1

I'm trying to scrape some content from a site. I eventually discovered that it requires cookies, so I solved that with the guzzle cookie plugin. It's strange because I cannot get the content from doing a var_dump, but it will show the page if I do 'echo' which makes me think there is some dynamic data call, which gets the data. I'm quite used to api with guzzle but not sure I should treat this?, thanks

If I use domcrawler I get an error.

Code -

   use Symfony\Bundle\FrameworkBundle\Controller\Controller;

   use Symfony\Component\DomCrawler\Crawler;

   use Guzzle\Http\Client;

   use Guzzle\Plugin\Cookie\CookiePlugin;

   use Guzzle\Plugin\Cookie\CookieJar\ArrayCookieJar;

   $cookiePlugin = new CookiePlugin(new ArrayCookieJar());

     $url =  'http://www.myurl.com';
    // Add the cookie plugin to a client
     $client = new Client();

     $client->get();

    $client->addSubscriber($cookiePlugin);

  // Send the request with no cookies and parse the returned cookies
  $client->get($url)->send();

// Send the request again, noticing that cookies are being sent
  $request = $client->get($url);

  $response = $request->send();

 var_dump($response);
 $crawler = new Crawler($response);

  foreach ($crawler as $domElement) {
  print $domElement->filter('a')->links();
   }

error

    Expecting a DOMNodeList or DOMNode instance, an array, a   
  string,        or     null, but got "Guzzle\Http\Message\Response
GAV
  • 1,205
  • 2
  • 18
  • 38

2 Answers2

4

Try this:

For Guzzle 5

$crawler = new Crawler($response->getBody()->getContents());

http://docs.guzzlephp.org/en/latest/http-messages.html#id2 http://docs.guzzlephp.org/en/latest/streams.html#creating-streams

For Guzzle 3

$crawler = new Crawler($response->getBody());

http://guzzle3.readthedocs.org/http-client/response.html#response-body

Update

Basic usage of Guzzle 5 with getContents method.

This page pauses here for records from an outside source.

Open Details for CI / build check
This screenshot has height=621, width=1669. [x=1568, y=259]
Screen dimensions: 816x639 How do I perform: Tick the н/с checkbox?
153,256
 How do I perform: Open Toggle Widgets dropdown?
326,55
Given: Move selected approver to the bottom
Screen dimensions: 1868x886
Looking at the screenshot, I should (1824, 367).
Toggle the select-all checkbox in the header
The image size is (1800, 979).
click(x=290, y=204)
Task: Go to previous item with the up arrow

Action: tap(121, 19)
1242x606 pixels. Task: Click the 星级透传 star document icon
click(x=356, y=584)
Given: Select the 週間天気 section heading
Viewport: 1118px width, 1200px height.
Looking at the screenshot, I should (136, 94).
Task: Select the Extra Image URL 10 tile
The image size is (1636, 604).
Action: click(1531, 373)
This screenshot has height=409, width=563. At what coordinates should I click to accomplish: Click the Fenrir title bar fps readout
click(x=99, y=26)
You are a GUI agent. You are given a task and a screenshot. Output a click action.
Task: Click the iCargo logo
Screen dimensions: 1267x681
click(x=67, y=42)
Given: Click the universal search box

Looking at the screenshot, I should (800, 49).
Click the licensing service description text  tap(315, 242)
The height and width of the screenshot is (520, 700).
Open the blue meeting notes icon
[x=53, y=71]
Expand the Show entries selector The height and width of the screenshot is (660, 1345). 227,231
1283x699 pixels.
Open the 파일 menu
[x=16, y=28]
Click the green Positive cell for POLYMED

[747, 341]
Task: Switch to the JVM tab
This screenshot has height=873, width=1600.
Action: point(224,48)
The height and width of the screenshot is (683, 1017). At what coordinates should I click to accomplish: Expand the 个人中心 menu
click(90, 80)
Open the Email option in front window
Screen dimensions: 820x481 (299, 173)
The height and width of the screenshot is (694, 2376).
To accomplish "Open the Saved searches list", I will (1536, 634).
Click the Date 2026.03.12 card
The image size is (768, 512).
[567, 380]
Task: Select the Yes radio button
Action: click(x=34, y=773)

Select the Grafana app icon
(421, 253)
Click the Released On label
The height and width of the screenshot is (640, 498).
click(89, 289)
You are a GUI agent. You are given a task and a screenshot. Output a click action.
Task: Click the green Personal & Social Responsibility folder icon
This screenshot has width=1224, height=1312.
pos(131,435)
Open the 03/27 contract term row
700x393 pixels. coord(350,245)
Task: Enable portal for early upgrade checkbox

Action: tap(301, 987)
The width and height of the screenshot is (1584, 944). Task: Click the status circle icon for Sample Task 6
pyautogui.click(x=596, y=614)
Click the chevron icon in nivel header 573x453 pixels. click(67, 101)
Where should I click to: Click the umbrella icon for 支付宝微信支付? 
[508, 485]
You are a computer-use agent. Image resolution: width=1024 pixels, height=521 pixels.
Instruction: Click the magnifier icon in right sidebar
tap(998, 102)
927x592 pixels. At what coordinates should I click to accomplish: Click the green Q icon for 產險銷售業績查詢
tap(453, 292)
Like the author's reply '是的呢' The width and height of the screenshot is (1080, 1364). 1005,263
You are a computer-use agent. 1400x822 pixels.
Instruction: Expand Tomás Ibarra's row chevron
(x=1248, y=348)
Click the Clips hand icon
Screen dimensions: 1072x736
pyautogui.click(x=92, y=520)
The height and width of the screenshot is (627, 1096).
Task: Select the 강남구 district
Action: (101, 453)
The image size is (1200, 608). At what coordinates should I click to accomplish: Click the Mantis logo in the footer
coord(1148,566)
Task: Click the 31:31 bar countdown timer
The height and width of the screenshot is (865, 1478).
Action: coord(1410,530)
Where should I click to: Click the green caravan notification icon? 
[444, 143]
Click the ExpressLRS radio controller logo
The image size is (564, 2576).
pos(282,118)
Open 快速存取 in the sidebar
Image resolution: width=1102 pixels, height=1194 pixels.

include 'vendor/autoload.php';

use GuzzleHttp\Client;

$client = new Client();
echo $client->get('http://stackoverflow.com')->getBody()->getContents();

The rest is in doc (including cookie).

kba
  • 4,190
  • 2
  • 15
  • 24
  • It doesn't recognise getContents – GAV Apr 27 '15 at 16:04
  • I get the following error - Attempted to call method "getContents" on class "Guzzle\Http\EntityBody" – GAV Apr 27 '15 at 16:14
  • You are probably using outdated version 3 of Guzzle. Try to call only `getBody()` method or `$response->getBody()->__toString()`. – kba Apr 27 '15 at 17:46
  • No I'm using the latest. – GAV Apr 28 '15 at 08:57
  • Trust me, you don't. Class `Guzzle\Http\EntityBody` is in version 3 that is now deprecated. Newest version is [5.2.0](https://packagist.org/packages/guzzlehttp/guzzle). Did you try my last advice? – kba Apr 28 '15 at 09:04
  • I actually had version 5.0, I upgraded to 5.2 tried - $response->getBody()->getContents() got error - Attempted to call method "getContents" on class "Guzzle\Http\EntityBody" – GAV Apr 28 '15 at 14:39
  • Ok. I believe you but all classes that you use are from Guzzle 3 - `Guzzle\Http\Client`, `Guzzle\Plugin\Cookie\CookiePlugin` or `Guzzle\Http\EntityBody`. Guzzle 5 classes are under namespace `GuzzleHttp\*`. Could you show your composer.json? Maybe you have installed both versions and using Guzzle 3 by accident. – kba Apr 28 '15 at 14:52
  • "require": { "php": ">=5.4.0", "symfony/symfony": "2.5.*", "sensio/framework-extra-bundle": "~3.0", "incenteev/composer-parameter-handler": "~2.0", "guzzle/http/guzzle": "~5.2", "symfony/dom-crawler": "3.0.*@dev", "guzzle/plugin-cookie": "3.7.*@dev" }, if I do what you suggest GuzzleHttp\ I get cURL error 3 – GAV Apr 29 '15 at 08:37
  • in the terminal if I do "composer.phar update" after changing the composer.json I get this which is strange 'Package guzzle/common is abandoned, you should avoid using it. Use guzzle/guzzle instead. Package guzzle/stream is abandoned, you should avoid using it. Use guzzle/guzzle instead. Package guzzle/parser is abandoned, you should avoid using it. Use guzzle/guzzle instead. Package guzzle/http is abandoned, you should avoid using it. Use guzzle/guzzle instead. Package guzzle/plugin-cookie is abandoned, you should avoid using it. Use guzzle/guzzle instead.' – GAV Apr 29 '15 at 08:51
  • You have typo in dependencies. `"guzzle/http/guzzle"` should be `"guzzlehttp/guzzle"`. Delete `"guzzle/plugin-cookie"` and update your dependencies. I updated my answer with working example without cookie. In case of problem with composer, delete vendor folder, composer.lock and use install command. – kba Apr 29 '15 at 09:19
1

If you instantiate your crawler object like $crawler = new Crawler($response); you will receive all kinds of Uri based errors when you attempt to use any of the Form or Link based functions / features of the Crawler object.

I recommend instantiating your Crawler object like:

$crawler = new Symfony\Component\DomCrawler\Crawler(null, $response->getEffectiveUrl());

$crawler->addContent(
    $response->getBody()->__toString(),
    $response->getHeader('Content-Type')
);

This is also how the Symfony\Component\BrowswerKit\Client does it within the createCrawlerFromContent method. The Symfony\Component\Browerkit\Client is used internally by Goutte.

Shaun Bramley
  • 1,989
  • 11
  • 16